## WORK REQUIRED
A word-for-word repetition of all the entries is needed.
[Opening SUPPLIED RECORDS section]
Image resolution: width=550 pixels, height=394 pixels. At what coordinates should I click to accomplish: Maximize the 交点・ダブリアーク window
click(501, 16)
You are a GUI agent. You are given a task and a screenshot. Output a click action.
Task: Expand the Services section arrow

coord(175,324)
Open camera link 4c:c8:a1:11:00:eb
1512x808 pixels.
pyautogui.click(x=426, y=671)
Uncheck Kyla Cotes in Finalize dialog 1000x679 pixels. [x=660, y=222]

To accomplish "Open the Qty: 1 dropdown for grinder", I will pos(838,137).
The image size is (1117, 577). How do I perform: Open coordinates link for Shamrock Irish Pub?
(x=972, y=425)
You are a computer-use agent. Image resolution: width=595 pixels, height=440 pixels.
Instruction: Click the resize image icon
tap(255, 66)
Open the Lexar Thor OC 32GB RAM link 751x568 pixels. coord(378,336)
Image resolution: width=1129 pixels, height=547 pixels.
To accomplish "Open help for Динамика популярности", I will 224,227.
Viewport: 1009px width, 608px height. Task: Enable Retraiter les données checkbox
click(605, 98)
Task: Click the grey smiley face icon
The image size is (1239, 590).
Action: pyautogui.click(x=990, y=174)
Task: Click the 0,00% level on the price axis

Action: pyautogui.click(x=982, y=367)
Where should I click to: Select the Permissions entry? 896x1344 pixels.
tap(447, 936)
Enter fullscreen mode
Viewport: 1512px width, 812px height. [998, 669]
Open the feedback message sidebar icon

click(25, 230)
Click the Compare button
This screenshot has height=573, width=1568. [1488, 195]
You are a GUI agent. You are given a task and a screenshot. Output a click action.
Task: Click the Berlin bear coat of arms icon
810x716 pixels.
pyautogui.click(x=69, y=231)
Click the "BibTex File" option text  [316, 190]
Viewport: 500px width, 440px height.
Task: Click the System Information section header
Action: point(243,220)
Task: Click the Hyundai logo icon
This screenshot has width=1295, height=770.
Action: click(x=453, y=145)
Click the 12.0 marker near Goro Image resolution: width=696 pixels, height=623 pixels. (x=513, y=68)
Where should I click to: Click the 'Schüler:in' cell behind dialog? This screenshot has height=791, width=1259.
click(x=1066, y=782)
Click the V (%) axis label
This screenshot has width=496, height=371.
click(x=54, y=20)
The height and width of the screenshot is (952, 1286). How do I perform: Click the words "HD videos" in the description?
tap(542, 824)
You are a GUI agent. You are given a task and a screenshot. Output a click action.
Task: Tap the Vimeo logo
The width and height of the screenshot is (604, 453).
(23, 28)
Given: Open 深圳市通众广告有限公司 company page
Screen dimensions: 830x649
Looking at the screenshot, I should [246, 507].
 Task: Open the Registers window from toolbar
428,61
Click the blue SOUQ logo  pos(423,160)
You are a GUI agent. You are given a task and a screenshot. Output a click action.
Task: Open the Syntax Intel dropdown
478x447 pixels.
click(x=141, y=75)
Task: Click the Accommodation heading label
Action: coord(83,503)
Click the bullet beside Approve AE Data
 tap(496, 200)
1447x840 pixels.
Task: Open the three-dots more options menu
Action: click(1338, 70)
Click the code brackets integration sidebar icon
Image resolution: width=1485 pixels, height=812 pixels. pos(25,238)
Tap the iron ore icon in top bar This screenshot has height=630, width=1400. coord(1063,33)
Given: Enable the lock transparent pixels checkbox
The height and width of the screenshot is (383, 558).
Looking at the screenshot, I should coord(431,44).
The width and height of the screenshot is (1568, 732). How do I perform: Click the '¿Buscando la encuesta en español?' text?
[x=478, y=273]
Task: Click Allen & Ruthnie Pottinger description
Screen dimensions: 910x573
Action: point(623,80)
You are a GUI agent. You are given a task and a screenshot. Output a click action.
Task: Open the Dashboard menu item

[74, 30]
[Closing SUPPLIED RECORDS section]
## EXERCISE RESULT
Image resolution: width=550 pixels, height=394 pixels. At what coordinates should I click to accomplish: Maximize the 交点・ダブリアーク window
click(501, 16)
You are a GUI agent. You are given a task and a screenshot. Output a click action.
Task: Expand the Services section arrow

coord(175,324)
Open camera link 4c:c8:a1:11:00:eb
1512x808 pixels.
pyautogui.click(x=426, y=671)
Uncheck Kyla Cotes in Finalize dialog 1000x679 pixels. [x=660, y=222]

To accomplish "Open the Qty: 1 dropdown for grinder", I will pos(838,137).
The image size is (1117, 577). How do I perform: Open coordinates link for Shamrock Irish Pub?
(x=972, y=425)
You are a computer-use agent. Image resolution: width=595 pixels, height=440 pixels.
Instruction: Click the resize image icon
tap(255, 66)
Open the Lexar Thor OC 32GB RAM link 751x568 pixels. coord(378,336)
Image resolution: width=1129 pixels, height=547 pixels.
To accomplish "Open help for Динамика популярности", I will 224,227.
Viewport: 1009px width, 608px height. Task: Enable Retraiter les données checkbox
click(605, 98)
Task: Click the grey smiley face icon
The image size is (1239, 590).
Action: pyautogui.click(x=990, y=174)
Task: Click the 0,00% level on the price axis

Action: pyautogui.click(x=982, y=367)
Where should I click to: Select the Permissions entry? 896x1344 pixels.
tap(447, 936)
Enter fullscreen mode
Viewport: 1512px width, 812px height. [998, 669]
Open the feedback message sidebar icon

click(25, 230)
Click the Compare button
This screenshot has height=573, width=1568. [1488, 195]
You are a GUI agent. You are given a task and a screenshot. Output a click action.
Task: Click the Berlin bear coat of arms icon
810x716 pixels.
pyautogui.click(x=69, y=231)
Click the "BibTex File" option text  [316, 190]
Viewport: 500px width, 440px height.
Task: Click the System Information section header
Action: point(243,220)
Task: Click the Hyundai logo icon
This screenshot has width=1295, height=770.
Action: click(x=453, y=145)
Click the 12.0 marker near Goro Image resolution: width=696 pixels, height=623 pixels. (x=513, y=68)
Where should I click to: Click the 'Schüler:in' cell behind dialog? This screenshot has height=791, width=1259.
click(x=1066, y=782)
Click the V (%) axis label
This screenshot has width=496, height=371.
click(x=54, y=20)
The height and width of the screenshot is (952, 1286). How do I perform: Click the words "HD videos" in the description?
tap(542, 824)
You are a GUI agent. You are given a task and a screenshot. Output a click action.
Task: Tap the Vimeo logo
The width and height of the screenshot is (604, 453).
(23, 28)
Given: Open 深圳市通众广告有限公司 company page
Screen dimensions: 830x649
Looking at the screenshot, I should [246, 507].
 Task: Open the Registers window from toolbar
428,61
Click the blue SOUQ logo  pos(423,160)
You are a GUI agent. You are given a task and a screenshot. Output a click action.
Task: Open the Syntax Intel dropdown
478x447 pixels.
click(x=141, y=75)
Task: Click the Accommodation heading label
Action: coord(83,503)
Click the bullet beside Approve AE Data
 tap(496, 200)
1447x840 pixels.
Task: Open the three-dots more options menu
Action: click(1338, 70)
Click the code brackets integration sidebar icon
Image resolution: width=1485 pixels, height=812 pixels. pos(25,238)
Tap the iron ore icon in top bar This screenshot has height=630, width=1400. coord(1063,33)
Given: Enable the lock transparent pixels checkbox
The height and width of the screenshot is (383, 558).
Looking at the screenshot, I should coord(431,44).
The width and height of the screenshot is (1568, 732). How do I perform: Click the '¿Buscando la encuesta en español?' text?
[x=478, y=273]
Task: Click Allen & Ruthnie Pottinger description
Screen dimensions: 910x573
Action: point(623,80)
You are a GUI agent. You are given a task and a screenshot. Output a click action.
Task: Open the Dashboard menu item

[74, 30]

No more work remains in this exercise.